**Document text:**
Thursday, October 04, 2007


My Sister Got Married

And the statement still surprises me. I mean, this is the girl who swore she would never get married. Ever.

It was a very nice wedding - well, except for the very stressful fact that the person that was hired to "officiate" the wedding never showed up. And that's really bad. It turned out though, that the mother of the little ringbearer was an ordained minister. Everyone was thrilled. Yee-ha. The wedding was saved.

I, uh, was less than thrilled. An ordained minister of what? I asked. No one seemd to care, other than my husband and I. Turns out that she's an ordained minister of a Universalist Unitarian Church which, if you read their stuff, has everything to do with "believe whatever you want to believe and we'll accept you" unless of course you happen to believe in Jesus Christ and call yourself a Christian because being a Christian is, of course, completely intolerant. I suppose it's because of that little detail that Christians believe - you know, the part about there only being one way to be saved, through Jesus Christ. Yeah, people don't tend to like that.

So while everyone is scurrying around getting ready for the wedding we are already late for, well, I was a little hung up on exactly what kind of wedding this was going to be. My sister is not a Christian, so I guess it shouldn't have bothered me so much. It was her wedding, and it was her choice, and since the wedding wasn't going to include God anyway, what difference did it really make?

**To do:**
**1)** From the blog post about the sister's wedding, return the stretch from "And the statement" through "wedding was saved." word for word.
**2)** Shorten the paragraph of the wedding post that begins "It was a very nice wedding" to one or two sentences that keep its main facts.
**3)** Continue the blog post about the sister's wedding from its last sentence.

**Data listing:**
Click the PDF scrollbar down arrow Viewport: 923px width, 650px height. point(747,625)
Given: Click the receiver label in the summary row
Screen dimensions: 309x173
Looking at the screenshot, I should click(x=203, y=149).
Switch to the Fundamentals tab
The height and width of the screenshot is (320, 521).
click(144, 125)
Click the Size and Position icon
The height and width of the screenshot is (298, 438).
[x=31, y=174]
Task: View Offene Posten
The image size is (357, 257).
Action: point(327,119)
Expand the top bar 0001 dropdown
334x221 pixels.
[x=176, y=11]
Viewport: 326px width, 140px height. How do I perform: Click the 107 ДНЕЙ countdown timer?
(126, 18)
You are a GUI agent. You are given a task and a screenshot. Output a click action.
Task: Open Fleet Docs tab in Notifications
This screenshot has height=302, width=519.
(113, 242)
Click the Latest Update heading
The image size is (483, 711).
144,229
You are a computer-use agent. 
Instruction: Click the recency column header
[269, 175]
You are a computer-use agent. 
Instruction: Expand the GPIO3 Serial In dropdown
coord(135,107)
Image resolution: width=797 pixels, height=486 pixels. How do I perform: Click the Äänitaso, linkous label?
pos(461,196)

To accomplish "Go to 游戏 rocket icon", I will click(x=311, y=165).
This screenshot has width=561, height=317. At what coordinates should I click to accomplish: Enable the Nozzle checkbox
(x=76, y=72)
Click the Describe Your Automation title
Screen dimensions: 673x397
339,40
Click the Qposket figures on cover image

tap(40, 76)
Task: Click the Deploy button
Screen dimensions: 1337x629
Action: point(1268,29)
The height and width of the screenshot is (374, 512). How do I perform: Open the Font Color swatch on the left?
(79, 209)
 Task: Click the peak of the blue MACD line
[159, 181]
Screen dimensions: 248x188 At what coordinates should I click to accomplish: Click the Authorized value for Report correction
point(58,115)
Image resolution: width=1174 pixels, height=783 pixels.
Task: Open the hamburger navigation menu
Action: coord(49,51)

**Answers given:**
**1)**
And the statement still surprises me. I mean, this is the girl who swore she would never get married. Ever.

It was a very nice wedding - well, except for the very stressful fact that the person that was hired to "officiate" the wedding never showed up. And that's really bad. It turned out though, that the mother of the little ringbearer was an ordained minister. Everyone was thrilled. Yee-ha. The wedding was saved.

**2)** The wedding was nice, but the person hired to officiate never showed up. The ringbearer's mother turned out to be an ordained minister, so everyone was thrilled that the wedding was saved.

**3)**
But it does make a difference. It just didn't feel real to me. To do things completely apart and devoid of God, well, why bother at all? It ended up feeling a little strange to be there in that world. A world where they had fun by getting plastered and chain-smoking out on the patio. It was a frenzied kind of fun, without purpose, the kind that would fizzle out quickly because there is no substance to the temporary joy.

Yeah, I'm overthinking the whole thing and I should probably just let it go. I had fun dancing and taking pictures of my kids dancing with my husband, but underneath it all, it all felt so....sad, really. Sad because I see so clearly how far my sister is from seeing God for who he really is. Her world has been built around something else entirely. And at the end of it all, I know how brittle that foundation really is.




My husband and I (mugging for the camera above) celebrated our twelfth anniversary this year. And we both know that it is God's work in and through us that makes all the difference. I wonder where my sister and her new husband will turn when things are hard. When things don't go as planned. When life is unfair. What will their marriage look like in a year, in five? What will help it to last?

The sad thing is, I know exactly what she needs, and it is the very thing she doesn't want anything to do with. I bet you know someone like that, too. Most of us do. So in the end, all we can do is pray...and love. Then pray some more...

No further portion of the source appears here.